[[ Document section open ]]

Now granted, I'm sure many of you are finding it very unusual for a 14 year old to gain a thinking of such levels that he needs to express himself with writing. Well, I guess you could say I'm a much more advanced one. I've thought so deeply on some things that it has made me really question the existence of man (maybe THAT will be a hell of a post in the future.). However, I'd like to ask those of you reading to not look at me as a 14 year old, writing gibberish just hoping people will read it and thinking I'm awesome either way. I wish for others to view me as any other.

Also, I honestly don't expect many people to be reading this at all, if not for long. I mean, who wants to read what a 14 year old American otaku has to say about life?

But let me cut to what I wish to state. As many otakus have probably only had wet dreams of, I've always wished to visit Japan. Oh my, how I wish to visit Japan. Sure, I want to go there to look at the anime, video games, manga, etc. But I don't wish to go just for that. As some of you may be aware of, I'm a bit of a WWII nut-case. And during this time, what country was Japan fighting against? Yep, the good ol' US of A. So it'd be nice to study up on the history of this Pacific war from the Japanese perspective, rather then always some old American history book telling me. Plus, I wish to, somehow, help improve our countries' relationship. Sure, Japan and America are allies and will continue to be. Hell, Japan has been nicknamed "The Great Britain of the Pacific" (from Great Britain being our greatest ally), which is quite a compliment to give to any country in ally with the US. But still, I feel that this relationship could be improved somehow.

Honestly, that's one of my life goals of trying to show other countries that America isn't a country full of either war crazy monsters or morons that have somehow gained the title of the most powerful country in existence. People often think America is stereotypically this, and it's drove me crazy to the point of wishing to aid it somehow. I'm 14, so I have a lot of time in life to plan for this, as well as other goals I wish to achieve over in the land of the rising sun. Even with this goal, this is also partially from another life goal of mine that I wish to tell others, yet I'm embarrassed at the amount of laughter that'll be coming out of them thinking how ridiculous and absurd it is. I think I've only told a handful of people-my parents aren't even aware of this-so if you know it, you must really be a good friend of mine! :3

Hopefully, this'll give you all an idea on what exact type of blog I hope to make. I hope some of you could relate to this, or just enjoyed read the thoughts of a (hell of an odd) 14 year old.

[[ Document section closed ]]

Work instructions: Rewrite the blog post between "Also, I honestly" and "say about life?", inclusive, swapping "otaku" for "anime fan".

[[ Provided data open ]]

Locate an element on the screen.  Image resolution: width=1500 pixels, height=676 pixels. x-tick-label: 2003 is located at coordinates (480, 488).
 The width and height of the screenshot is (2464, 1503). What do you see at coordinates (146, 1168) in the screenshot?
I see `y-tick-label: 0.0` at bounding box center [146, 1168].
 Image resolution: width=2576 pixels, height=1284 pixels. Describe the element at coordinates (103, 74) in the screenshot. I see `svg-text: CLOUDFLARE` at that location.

[[ Provided data closed ]]

Result:
Also, I honestly don't expect many people to be reading this at all, if not for long. I mean, who wants to read what a 14 year old American anime fan has to say about life?